The two central Baghdad parks most likely were hit by rockets aimed at the Green Zone but that fell short, Iraqi officials said. US military officials have said the mortar and rocket fire is hitting a wider swath of central Baghdad as launch teams search out new and more distant launch sites.
The US military confirmed Thursday that helicopters fired rockets into buildings where individuals were assembling a rocket-launching system. Aerial surveillance confirmed that at least two militants at the site were killed, said Lt.
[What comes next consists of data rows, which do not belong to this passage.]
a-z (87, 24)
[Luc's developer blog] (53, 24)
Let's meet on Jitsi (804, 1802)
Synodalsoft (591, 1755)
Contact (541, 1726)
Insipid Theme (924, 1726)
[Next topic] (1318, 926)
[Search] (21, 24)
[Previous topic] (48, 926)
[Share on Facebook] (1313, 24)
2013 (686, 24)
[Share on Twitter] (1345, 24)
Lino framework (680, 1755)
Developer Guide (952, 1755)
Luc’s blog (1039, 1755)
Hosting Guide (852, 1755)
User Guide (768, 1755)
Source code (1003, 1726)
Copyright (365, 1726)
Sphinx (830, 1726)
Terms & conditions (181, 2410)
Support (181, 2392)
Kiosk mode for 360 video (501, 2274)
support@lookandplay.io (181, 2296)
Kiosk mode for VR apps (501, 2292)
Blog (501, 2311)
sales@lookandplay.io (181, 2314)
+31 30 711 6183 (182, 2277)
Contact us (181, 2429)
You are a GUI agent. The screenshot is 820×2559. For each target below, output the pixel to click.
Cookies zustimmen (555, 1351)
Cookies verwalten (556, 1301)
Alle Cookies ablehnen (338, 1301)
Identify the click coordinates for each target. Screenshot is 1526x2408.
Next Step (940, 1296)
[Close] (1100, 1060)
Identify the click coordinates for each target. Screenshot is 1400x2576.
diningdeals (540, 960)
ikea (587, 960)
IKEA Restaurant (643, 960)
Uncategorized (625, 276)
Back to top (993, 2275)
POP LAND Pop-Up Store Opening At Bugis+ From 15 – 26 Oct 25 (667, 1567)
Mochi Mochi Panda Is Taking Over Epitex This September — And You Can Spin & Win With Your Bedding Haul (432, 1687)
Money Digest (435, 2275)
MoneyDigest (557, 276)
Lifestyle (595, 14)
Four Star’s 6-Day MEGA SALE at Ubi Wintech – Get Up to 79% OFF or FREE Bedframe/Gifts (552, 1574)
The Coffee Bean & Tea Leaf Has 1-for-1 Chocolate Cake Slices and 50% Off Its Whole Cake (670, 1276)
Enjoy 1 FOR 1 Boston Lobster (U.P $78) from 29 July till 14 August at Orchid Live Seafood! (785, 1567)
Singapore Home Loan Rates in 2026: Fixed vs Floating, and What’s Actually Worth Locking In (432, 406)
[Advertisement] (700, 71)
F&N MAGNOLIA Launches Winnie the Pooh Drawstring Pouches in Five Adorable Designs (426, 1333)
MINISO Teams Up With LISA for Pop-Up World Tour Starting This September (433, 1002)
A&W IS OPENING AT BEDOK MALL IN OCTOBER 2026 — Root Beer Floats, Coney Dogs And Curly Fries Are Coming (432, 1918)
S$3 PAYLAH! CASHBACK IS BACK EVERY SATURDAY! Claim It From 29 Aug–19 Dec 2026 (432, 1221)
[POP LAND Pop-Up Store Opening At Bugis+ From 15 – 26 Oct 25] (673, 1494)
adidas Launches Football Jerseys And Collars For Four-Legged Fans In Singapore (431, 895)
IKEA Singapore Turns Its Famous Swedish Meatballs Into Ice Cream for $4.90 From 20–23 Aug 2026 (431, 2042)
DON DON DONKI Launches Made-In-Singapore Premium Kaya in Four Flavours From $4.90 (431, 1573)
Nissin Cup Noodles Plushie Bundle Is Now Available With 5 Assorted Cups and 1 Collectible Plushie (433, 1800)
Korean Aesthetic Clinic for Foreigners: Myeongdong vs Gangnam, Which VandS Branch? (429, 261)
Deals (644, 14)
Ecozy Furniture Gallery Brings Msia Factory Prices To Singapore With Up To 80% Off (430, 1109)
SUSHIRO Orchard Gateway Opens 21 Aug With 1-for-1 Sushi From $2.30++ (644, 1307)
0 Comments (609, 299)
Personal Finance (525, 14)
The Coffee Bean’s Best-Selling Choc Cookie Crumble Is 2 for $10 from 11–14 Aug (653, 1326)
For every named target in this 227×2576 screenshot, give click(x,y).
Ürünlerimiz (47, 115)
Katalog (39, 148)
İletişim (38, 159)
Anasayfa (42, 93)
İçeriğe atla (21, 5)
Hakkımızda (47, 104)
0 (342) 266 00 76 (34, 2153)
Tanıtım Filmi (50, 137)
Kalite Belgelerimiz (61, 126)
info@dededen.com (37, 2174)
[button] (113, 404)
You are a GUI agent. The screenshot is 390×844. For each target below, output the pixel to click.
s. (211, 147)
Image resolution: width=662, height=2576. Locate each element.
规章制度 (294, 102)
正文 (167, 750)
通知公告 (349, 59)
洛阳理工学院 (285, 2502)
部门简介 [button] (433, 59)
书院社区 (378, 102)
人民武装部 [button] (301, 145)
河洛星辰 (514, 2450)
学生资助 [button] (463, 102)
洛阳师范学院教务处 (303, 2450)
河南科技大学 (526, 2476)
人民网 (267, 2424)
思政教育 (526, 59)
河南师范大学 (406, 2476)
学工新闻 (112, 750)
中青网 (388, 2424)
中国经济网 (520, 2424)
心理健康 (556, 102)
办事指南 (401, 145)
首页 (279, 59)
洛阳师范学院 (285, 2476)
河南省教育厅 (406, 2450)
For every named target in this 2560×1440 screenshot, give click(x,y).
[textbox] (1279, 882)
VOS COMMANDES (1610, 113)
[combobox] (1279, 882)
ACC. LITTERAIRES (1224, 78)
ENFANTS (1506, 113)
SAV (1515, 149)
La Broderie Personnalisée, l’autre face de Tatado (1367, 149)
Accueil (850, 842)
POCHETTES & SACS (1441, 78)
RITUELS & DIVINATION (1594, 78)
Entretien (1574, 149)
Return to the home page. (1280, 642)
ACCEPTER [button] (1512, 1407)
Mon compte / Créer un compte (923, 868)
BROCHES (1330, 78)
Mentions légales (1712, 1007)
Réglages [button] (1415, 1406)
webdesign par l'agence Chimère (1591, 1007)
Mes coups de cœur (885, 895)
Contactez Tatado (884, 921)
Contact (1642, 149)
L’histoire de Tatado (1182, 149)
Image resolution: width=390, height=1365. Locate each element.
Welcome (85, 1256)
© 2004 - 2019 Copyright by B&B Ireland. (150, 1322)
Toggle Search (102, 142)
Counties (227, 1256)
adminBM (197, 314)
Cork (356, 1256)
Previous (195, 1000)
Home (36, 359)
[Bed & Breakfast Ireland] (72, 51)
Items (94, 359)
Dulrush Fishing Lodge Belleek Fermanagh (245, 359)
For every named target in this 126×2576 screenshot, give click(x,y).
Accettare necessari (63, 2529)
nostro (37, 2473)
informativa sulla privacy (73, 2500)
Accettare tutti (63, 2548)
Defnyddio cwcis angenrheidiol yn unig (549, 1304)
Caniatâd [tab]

Col. Steven Stover, spokesman for Multi-National Division Baghdad. He also denied reports that the US rockets hit a mosque, saying overhead video showed the nearest mosque to be more than 300 feet from the buildings hit.
It was the barrage of what the US military calls "indirect fire" on the Green Zone that drew it into the fighting in Sadr City a fight that Iraqi Prime Minister Nouri al-Maliki started in late March as part of his stated goal of disarming Iraq's Shiite militias. In reality, that has meant a fight with Mr. Sadr's Mahdi Army militia and other militants more or less loyal to him.
Iraqi health officials reported Wednesday that the toll in the Sadr City fighting had surpassed 1,000, while on Thursday humanitarian agencies said delivering food, medicine, and other assistance to the neighborhood sometimes reduced to one entry and exit was becoming more difficult.
Meanwhile, Sadr City residents in the embattled southeast corner of the district reported that soldiers some said Iraqis, others said Arabic speakers in US military vehicles used loudspeakers to encourage residents of the area to leave. The US military called the reports "rumors," but some residents said the messages confirmed speculation running through the neighborhood for days that the government is planning a major offensive.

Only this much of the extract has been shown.